2022: How Crazy Can It Get?

Populism rises as currencies fail. And the world's enormous debt-load means there's plenty more to come.

2022: How Crazy Can It Get?

Anyone can make a long list of all the nutty things they see happening everywhere. But is it all random chaos, or can we make predictions for the rest of 2022?

The Superbubble view:

  • Economic history moves in boom/bust cycles, and we are at the point where a 75-year boom turns to epic bust.
  • The global economy is seeing the end of the post-WW2 US dollar credit bubble, and the transition to something new.
Godzilla meme illustration - waves of risks

A world-view is only useful if it predicts, and Superbubble has stood up well in the last few years. So here are specific predictions for the rest of 2022:

  • Currency crises will overtake Covid-19 and climate change as the #1 headline grabber.
  • These crises will be worst in countries with the widest gap between what they consume and what they produce.
  • Shortages, inflation, and energy crises will give rise to populist rage – especially in nations with the worst debt problems.

The chart below shows where we can expect things to get craziest fastest:

The United States and Britain face the biggest shocks, because they have the biggest shortfalls between:

  1. their standard of living, and
  2. what their economies produce.

The US and UK issue their own currencies and run enormous deficits. This allowed them to financialize (slowly destroy) their economies while feeling very rich and clever.

To support this delusion, we have had decades of Anglosphere economists telling us that 'deficits don't matter'. I expect 2022 to be the year that rising inflation proves them wrong.

'The problem is a society where inflation is accelerating is a society that feels out of control'—Larry Summers, 71st United States Secretary of the Treasury

The mechanism is simple:

Inflation – especially rising foods and energy costs – leads to populism, and inflation is rising fast. In the US:

  • Unleaded gas prices are up 50.8% from last year
  • Bacon is up nearly 19%
  • Renting a car costs 36% more than it did in December 2020

A year ago, the Federal Reserve forecast that consumer prices would end 2021 about 1.8% higher than the previous year.

They were totally wrong. As usual.

Prices are rising at rates not seen for decades. Last week US inflation jumped 7% in December. And there are good reasons to suspect the USG's official numbers are hugely distorted.

This is what happens as currencies fail

So while the world looks more and more nuts, currency crises are a regular and normal part of economic history. Here's an actor listing recent financial crashes (from the 2011 movie Margin Call):

When nations cannot produce the standard-of-living their citizens are used to, the citizens get angry.

And citizens are not good at understanding currency systems, but they are good at finding people to blame.

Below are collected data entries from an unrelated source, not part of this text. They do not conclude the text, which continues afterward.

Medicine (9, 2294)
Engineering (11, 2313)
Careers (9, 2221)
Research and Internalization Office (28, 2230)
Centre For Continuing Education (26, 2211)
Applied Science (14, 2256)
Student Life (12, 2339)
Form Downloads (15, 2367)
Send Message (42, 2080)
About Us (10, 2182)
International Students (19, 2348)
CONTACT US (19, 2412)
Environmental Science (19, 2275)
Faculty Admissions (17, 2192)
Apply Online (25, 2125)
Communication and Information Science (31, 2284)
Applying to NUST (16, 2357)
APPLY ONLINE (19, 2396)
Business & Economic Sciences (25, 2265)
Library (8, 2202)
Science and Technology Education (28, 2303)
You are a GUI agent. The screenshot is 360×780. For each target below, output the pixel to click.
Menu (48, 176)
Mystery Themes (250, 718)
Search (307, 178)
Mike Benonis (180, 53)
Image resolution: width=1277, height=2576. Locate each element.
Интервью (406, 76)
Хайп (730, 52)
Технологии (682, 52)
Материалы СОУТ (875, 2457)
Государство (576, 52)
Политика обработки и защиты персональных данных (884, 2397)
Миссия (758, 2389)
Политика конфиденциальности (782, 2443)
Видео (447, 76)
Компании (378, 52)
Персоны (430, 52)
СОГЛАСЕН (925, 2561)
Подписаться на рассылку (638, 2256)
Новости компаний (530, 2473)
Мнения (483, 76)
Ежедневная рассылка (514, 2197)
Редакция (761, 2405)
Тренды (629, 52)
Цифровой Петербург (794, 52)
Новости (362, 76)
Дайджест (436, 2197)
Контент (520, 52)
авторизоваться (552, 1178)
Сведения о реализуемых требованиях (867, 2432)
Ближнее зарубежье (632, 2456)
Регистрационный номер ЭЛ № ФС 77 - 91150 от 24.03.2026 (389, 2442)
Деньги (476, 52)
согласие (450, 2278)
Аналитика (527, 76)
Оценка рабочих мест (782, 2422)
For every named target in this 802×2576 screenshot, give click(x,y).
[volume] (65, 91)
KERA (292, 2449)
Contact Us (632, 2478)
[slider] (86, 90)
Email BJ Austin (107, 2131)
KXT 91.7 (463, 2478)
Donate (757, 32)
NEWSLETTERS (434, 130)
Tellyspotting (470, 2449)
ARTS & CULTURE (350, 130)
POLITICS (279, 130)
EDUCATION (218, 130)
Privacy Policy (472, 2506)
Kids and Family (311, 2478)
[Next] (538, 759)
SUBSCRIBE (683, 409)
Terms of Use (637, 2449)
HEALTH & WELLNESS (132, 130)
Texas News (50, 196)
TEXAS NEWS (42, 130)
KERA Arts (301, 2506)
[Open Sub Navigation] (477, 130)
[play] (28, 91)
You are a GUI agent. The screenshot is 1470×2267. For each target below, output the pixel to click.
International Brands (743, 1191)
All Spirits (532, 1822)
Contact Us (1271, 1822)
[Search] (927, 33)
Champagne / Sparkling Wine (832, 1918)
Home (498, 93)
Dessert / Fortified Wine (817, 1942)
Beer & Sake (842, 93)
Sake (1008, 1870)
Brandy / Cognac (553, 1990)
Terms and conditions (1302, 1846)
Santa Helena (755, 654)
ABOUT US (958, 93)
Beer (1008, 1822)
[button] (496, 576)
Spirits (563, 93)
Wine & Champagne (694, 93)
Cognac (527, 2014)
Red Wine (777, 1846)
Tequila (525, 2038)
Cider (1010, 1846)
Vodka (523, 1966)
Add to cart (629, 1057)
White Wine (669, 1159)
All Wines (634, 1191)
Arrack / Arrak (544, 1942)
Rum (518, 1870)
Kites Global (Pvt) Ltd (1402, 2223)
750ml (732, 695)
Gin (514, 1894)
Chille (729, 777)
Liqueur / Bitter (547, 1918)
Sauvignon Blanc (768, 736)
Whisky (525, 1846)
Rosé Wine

It might be the wrong people or the right people, but scapegoats are inevitable when public rage gets expressed as populism.

Populism is defined as political movements who attack the political and corporate establishment (from within or without).

Hedge-fund manager Ray Dalio created a populism index to measure how crazy things can get when currencies fail. The answers: very crazy indeed.

Seen through that lens the current era can be compared to events in the 1930s – the last once-in-a-lifetime collapse of the global monetary system.

Populism comes along in a big way about once a lifetime — like pandemics, depressions, or wars. The last time that it existed as a major force in the world was in the 1930s, when most countries became populist. In recent years, it has again emerged as a major force.

This period is mostly remembered as the run up to WW2, but also saw ongoing financial crashes and currency devaluations as the global monetary system fell apart.

And with economic history as our guide, we can expect populist movements to grow through 2022 and beyond, as the global currency system comes closer to failure.

Things are going to change dramatically in 2022. Superbubble will continue to highlight the dangers and opportunities our growing audience.

Until then – enjoy the rest of January and beyond.